The study addresses how ROS drives NETosis by demonstrating that ROS-induced oxidative DNA damage and the ensuing early DNA repair processes are key drivers of chromatin decondensation leading to NET release. Upon NOX activation by PMA, LPS, or bacteria, ROS production leads to both activation of MAPK cascades and genome-wide transcriptional firing, as well as oxidation of DNA bases (notably 8-oxoG). Transcriptional machinery can stall at DNA lesions, which promotes recruitment of BER/NER components. PCNA, stored cytoplasmically in resting neutrophils, rapidly translocates into nuclei after stimulation and later associates broadly with NET DNA, indicating widespread engagement of repair processes.

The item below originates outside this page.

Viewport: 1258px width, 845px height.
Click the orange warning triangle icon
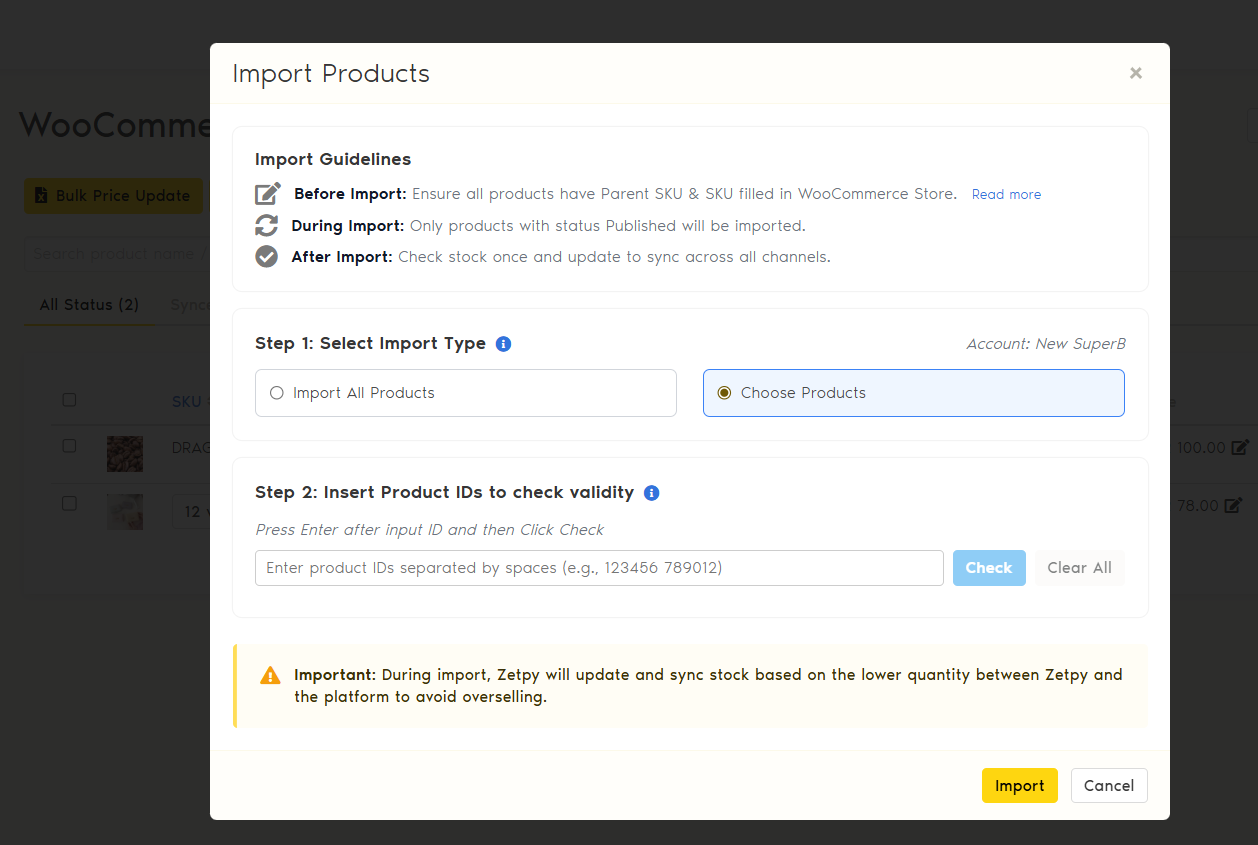[270, 676]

Functionally, blocking early repair steps (APE1 incision, PARP activation, DNA ligase involvement) suppresses NETosis across multiple agonists and pathogens, whereas inhibiting later steps (PCNA interactions and polymerase activity) does not, suggesting that chromatin opening and nick generation up to the ligation step are sufficient to drive NETosis. These findings integrate with prior evidence that transcription initiation is necessary for NETosis, supporting a model where transcription-coupled DNA repair and possibly global genome repair together create genome-wide chromatin unwinding that culminates in NET release. The data also reframe PCNA’s cytoplasmic storage in neutrophils as serving roles in DNA repair and NETosis regulation, not solely apoptosis. The implications are that DNA repair machinery, beyond its canonical genome maintenance functions, orchestrates chromatin dynamics during innate immune responses, and that selective targeting of early repair steps could modulate pathological NETosis in diseases such as lupus, autoimmune disorders, and sepsis.

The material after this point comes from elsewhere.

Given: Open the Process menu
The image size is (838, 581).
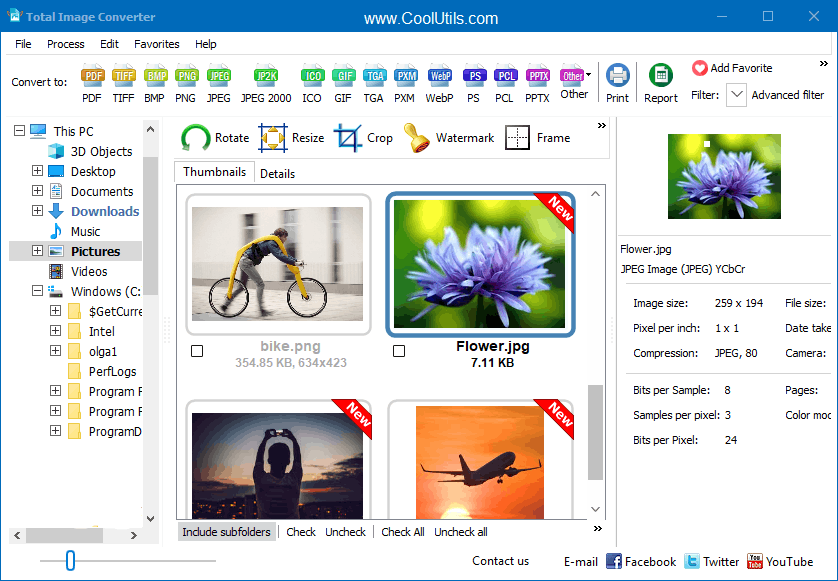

This study identifies ROS-induced DNA damage and the early steps of DNA repair (APE1, PARP1, DNA ligase) as essential drivers of chromatin decondensation and NETosis. PCNA translocation and widespread association with NET DNA highlight the extensive engagement of repair machinery during NETosis. Pharmacologic inhibition and genetic knockdown of early repair components suppress NOX-dependent NETosis induced by chemical agonists and bacteria, whereas inhibition of later repair steps does not, indicating that nick formation and initial repair assembly are sufficient for NET induction. These findings provide a mechanistic link between ROS, DNA damage/repair, transcriptional firing, and NET formation. Future research should delineate the relative contributions of BER subpathways (short- versus long-patch), define contexts where PCNA and polymerases may regulate distinct NETosis forms, explore transcription-coupled versus global genome repair contributions, and assess therapeutic efficacy and safety of early DNA repair inhibitors in NET-driven diseases.

- Primary human neutrophils are not amenable to siRNA knockdown; genetic validation was performed in differentiated HL-60 cells, which may not fully recapitulate primary neutrophil biology and required longer stimulation times. - The base removal step was not directly targeted due to lesion-specific glycosylases; thus, contributions of specific glycosylases (e.g., OGG1) were not dissected. - While inhibitors of PCNA and polymerases were functionally validated in other assays (data not shown), lack of effect on NETosis under strong NOX-dependent conditions does not exclude roles for these factors in other NETosis contexts or stages. - The study predominantly assesses strong NOX-dependent stimuli (PMA, high-dose LPS, MOI 20 bacteria); generalizability to weaker stimuli or NOX-independent NETosis remains to be determined. - Quantitative biochemical measures of chromatin nicking/decondensation were inferred from inhibitor effects and imaging rather than direct genome-wide mapping of repair intermediates.